=== EXERCISE ===
Begin your copy at the line with "Viewport: 489px width, 393px height." in the records below and end it at the line with "Select the device name bq20z451", restating each line word for word; omit the pictures.

=== INPUT RECORDS ===
════
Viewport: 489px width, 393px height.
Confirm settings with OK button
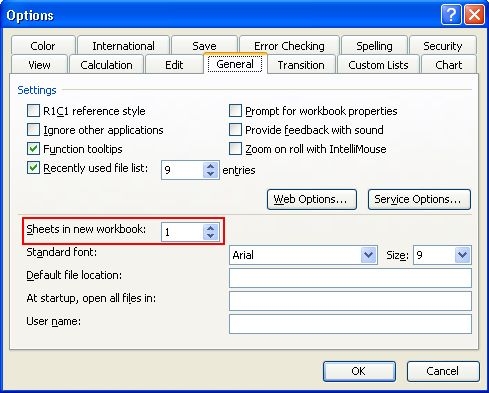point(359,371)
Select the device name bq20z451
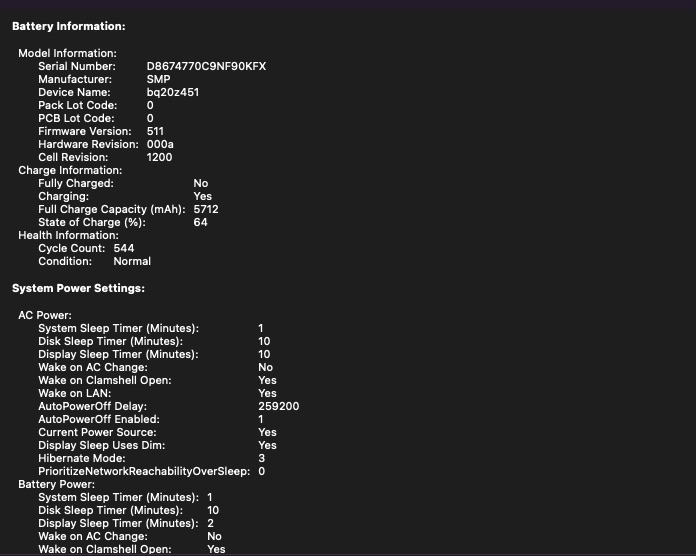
════
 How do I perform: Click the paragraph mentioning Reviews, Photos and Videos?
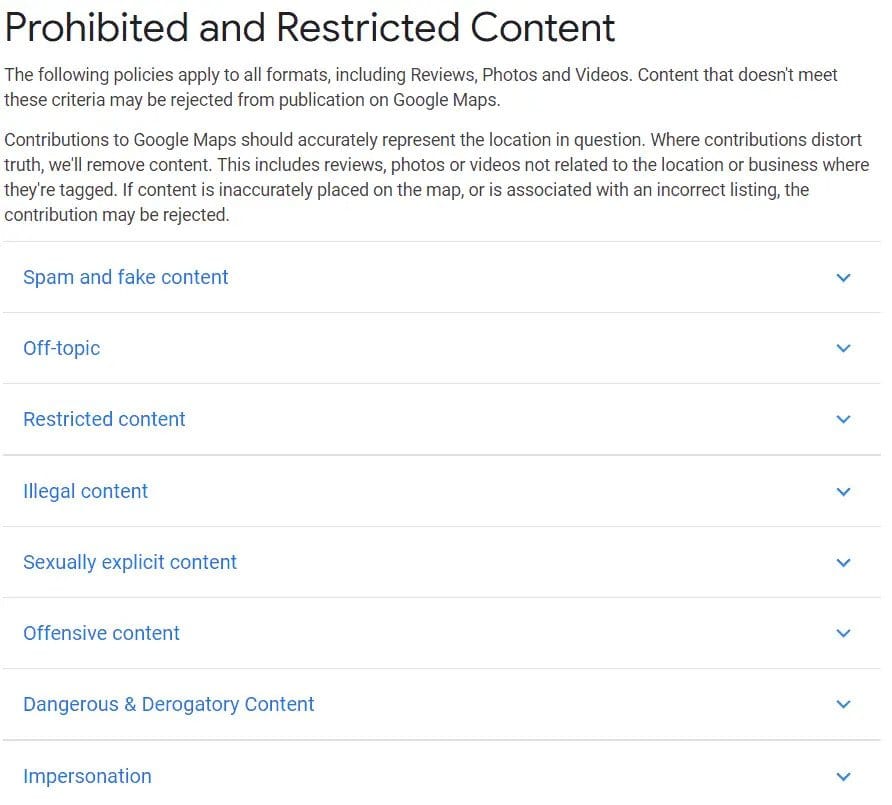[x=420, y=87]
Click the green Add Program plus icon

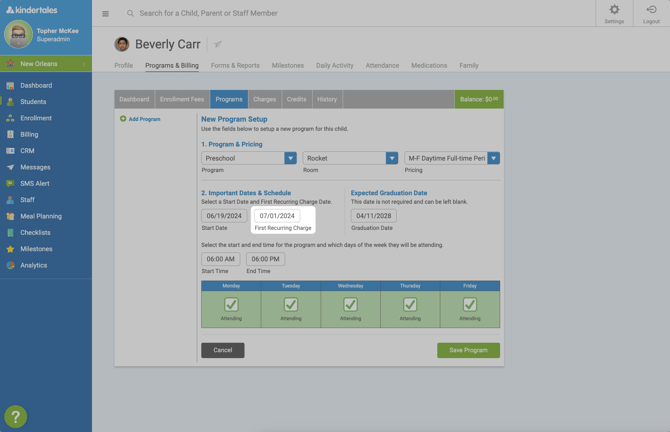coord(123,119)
════
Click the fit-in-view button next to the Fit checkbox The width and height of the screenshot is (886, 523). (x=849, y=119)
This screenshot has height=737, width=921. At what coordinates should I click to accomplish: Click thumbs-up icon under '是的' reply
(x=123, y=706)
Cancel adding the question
════
=== FINAL ANSWER ===
Viewport: 489px width, 393px height.
Confirm settings with OK button
point(359,371)
Select the device name bq20z451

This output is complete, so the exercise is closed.